New Technologies • ThinCRT • Developed by Candescent, who have replaced the electron guns, deflection yoke and shadow mask of the standard CRT with a perforated conductive sheet through which conical cold cathode emitters, known as Spindt Cathodes, protrude. • Passing a current through the conductive sheet causes the cathodes to emit a stream of electrons, which cause phosphor elements to glow in exactly the same way as a standard CRT.
ThinCRT • Spindt Cathodes are very small, only 200 nanometres each, so it takes several of them to activate individual pixels onscreen. This allows a relatively high failure rate, Candescent claims 20%, before any degradation of the image is visible. As a result this technology is more viable for mass production than LCD. • Advantages of ThinCRT • Thin, a fraction of the depth of CRT, so more like LCD and PDP
ThinCRT • Offers the same, or better, quality of resolution as CRT, so better than LCD and PDP. • Brighter, wider viewing angles, lower power consumption. • Potential Disadvantage of ThinCRT • In order to function, the cathodes still need to reside in a vacuum. In order to stop the glass envelope from collapsing, Candescent has developed a non-conductive ceramic compound which is made into 0.05mm spacers to keep the sides apart. They shouldn’t interfere with the image but how robust they are is currently an unknown factor.
LEP • LEP • Light Emitting Polymers • Conjugated polymers, such as polyprolle [which has been known for over 100 years] and polyaniline, are plastic materials with physical properties that confer conductive properties. • In recent times these polymers have been used for battery electrodes, transparent conductive coatings, capacitor electrolytes and circuit-board plating.
LEP • When Cambridge University discovered that certain conjugated polymers, specifically p-phenlylenevinylene (PPV), could be made to emit light in addition to carrying current, the idea of using LEP for displays was born. • Cambridge Display Technologies have been developing this technology, working on the display technology itself, and the creation of stable red, green and blue polymers based on PPV.
LEP • Essentially the creation of the display itself is similar to, but simpler than, LCD. On the surface of a layer of substrate a transparent electrode layer is applied, on top of which a PPV layer is applied, and then a second electrode layer. When current is passed between the two electrode layers the polymer will emit photons, which pass through the transparent electrode layer and the substrate to the viewer. The display is structured into cells, similar to the picture elements of an LCD, and each cell can be addressed individually using an active matrix of electrodes.

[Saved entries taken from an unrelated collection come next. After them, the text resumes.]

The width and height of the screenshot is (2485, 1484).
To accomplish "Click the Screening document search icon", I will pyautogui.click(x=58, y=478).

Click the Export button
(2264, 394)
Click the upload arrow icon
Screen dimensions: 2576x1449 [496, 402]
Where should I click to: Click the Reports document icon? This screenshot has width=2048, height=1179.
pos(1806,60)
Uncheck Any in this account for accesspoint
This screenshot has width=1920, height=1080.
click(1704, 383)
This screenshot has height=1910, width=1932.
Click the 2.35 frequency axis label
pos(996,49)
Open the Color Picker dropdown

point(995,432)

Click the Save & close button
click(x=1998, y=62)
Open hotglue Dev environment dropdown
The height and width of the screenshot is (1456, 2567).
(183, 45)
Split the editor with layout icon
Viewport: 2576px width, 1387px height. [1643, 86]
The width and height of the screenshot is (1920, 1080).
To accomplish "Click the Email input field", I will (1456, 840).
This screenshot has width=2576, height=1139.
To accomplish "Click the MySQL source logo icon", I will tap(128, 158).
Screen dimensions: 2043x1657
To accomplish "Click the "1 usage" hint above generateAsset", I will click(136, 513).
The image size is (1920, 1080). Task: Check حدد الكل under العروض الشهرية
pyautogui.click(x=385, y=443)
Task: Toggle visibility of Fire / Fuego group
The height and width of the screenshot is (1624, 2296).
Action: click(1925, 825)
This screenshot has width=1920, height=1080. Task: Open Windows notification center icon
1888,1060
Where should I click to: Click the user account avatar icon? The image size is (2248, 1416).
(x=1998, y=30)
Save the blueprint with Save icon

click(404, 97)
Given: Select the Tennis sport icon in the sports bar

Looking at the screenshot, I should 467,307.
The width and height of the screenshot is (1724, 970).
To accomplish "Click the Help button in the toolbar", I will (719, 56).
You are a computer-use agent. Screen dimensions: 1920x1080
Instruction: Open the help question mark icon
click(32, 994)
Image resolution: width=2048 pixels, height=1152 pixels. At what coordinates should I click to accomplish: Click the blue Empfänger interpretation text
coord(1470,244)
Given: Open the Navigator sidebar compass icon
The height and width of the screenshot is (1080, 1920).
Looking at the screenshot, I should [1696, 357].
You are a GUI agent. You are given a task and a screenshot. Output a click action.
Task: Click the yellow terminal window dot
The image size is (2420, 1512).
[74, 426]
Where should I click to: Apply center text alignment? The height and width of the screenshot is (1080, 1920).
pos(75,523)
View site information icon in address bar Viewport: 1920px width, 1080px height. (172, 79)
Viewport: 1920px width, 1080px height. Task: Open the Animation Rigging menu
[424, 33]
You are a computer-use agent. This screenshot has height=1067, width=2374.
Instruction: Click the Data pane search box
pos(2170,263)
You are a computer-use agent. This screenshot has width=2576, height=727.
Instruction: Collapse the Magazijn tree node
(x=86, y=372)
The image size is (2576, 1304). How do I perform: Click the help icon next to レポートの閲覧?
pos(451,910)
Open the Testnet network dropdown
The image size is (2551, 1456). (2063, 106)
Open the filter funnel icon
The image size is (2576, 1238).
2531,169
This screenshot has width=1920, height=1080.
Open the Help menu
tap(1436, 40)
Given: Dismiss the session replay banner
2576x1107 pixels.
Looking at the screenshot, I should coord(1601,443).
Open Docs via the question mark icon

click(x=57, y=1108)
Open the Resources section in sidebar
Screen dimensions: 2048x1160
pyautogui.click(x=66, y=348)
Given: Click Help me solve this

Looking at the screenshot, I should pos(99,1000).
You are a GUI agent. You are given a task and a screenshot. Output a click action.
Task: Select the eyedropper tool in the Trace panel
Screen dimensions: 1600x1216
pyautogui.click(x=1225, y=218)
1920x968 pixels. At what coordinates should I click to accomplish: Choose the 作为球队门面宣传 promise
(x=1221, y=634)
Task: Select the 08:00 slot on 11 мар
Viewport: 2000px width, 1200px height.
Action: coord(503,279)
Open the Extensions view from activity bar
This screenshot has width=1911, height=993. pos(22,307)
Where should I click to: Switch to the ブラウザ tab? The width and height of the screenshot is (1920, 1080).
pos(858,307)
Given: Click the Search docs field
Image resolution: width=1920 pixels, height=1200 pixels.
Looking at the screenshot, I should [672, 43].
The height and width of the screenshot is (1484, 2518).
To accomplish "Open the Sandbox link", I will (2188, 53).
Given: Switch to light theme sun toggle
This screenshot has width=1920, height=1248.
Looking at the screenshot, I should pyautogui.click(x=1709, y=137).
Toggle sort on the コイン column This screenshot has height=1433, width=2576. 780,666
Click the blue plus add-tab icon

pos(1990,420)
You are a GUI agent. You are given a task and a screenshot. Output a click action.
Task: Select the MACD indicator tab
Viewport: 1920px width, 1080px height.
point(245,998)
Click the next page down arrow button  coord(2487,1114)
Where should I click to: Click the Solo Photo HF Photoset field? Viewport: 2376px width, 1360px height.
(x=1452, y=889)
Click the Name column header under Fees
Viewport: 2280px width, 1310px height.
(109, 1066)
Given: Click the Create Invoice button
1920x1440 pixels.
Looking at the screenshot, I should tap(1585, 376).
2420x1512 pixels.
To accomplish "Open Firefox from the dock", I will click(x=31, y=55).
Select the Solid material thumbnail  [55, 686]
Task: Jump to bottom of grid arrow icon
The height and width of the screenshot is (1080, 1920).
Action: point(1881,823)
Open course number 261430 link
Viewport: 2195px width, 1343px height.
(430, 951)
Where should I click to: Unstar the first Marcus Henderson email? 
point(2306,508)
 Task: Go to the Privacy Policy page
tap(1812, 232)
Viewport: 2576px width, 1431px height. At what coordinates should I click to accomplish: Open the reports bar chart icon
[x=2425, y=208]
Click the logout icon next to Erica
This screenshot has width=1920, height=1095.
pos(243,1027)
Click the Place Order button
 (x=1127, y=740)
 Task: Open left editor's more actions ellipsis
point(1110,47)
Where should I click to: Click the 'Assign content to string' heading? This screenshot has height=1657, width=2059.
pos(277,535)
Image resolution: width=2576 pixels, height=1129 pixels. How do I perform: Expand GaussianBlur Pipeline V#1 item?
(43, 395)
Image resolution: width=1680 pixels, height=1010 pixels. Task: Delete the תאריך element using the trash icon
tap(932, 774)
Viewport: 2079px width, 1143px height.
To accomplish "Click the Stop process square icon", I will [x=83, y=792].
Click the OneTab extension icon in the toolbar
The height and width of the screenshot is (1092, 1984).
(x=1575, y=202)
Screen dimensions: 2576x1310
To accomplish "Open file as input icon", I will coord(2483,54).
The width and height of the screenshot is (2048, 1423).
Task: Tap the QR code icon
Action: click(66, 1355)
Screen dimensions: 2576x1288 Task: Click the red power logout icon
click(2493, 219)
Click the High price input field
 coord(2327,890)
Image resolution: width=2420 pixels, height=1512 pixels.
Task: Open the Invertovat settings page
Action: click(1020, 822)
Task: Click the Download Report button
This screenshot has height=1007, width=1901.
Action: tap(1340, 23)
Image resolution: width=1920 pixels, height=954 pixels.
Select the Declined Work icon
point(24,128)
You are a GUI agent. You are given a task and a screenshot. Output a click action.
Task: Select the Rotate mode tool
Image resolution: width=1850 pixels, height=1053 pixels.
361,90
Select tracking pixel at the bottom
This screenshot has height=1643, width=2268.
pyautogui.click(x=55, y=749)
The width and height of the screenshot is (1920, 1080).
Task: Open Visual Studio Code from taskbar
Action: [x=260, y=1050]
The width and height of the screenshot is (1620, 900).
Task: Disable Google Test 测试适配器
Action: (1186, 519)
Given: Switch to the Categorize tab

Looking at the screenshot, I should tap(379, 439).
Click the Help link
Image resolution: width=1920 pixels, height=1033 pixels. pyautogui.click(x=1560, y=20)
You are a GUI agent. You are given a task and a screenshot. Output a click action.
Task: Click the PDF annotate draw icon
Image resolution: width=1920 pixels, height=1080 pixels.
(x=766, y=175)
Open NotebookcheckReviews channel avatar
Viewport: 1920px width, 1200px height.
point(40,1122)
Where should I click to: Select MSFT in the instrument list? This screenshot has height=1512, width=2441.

LEP • LEPs are about to hit the market, probably initially as backlight surfaces for handheld PCs and information displays, in the market currently served by monochrome LCDs, but they could have a major impact in the future. • Adavantages of LEP • Can be applied to very large surfaces, so far greater than the current 42” PDP maximum. • Polymer can flex with the base surface
LEP • Far cheaper to make than competing technologies, substrate doesn’t require to be glass, simple electrode structure, easy to produce. • Lightweight • Potential Disadvantage of LEP • Longevity and efficiency of LEP still unknown factor • Philips has created a dedicated fabrication plant!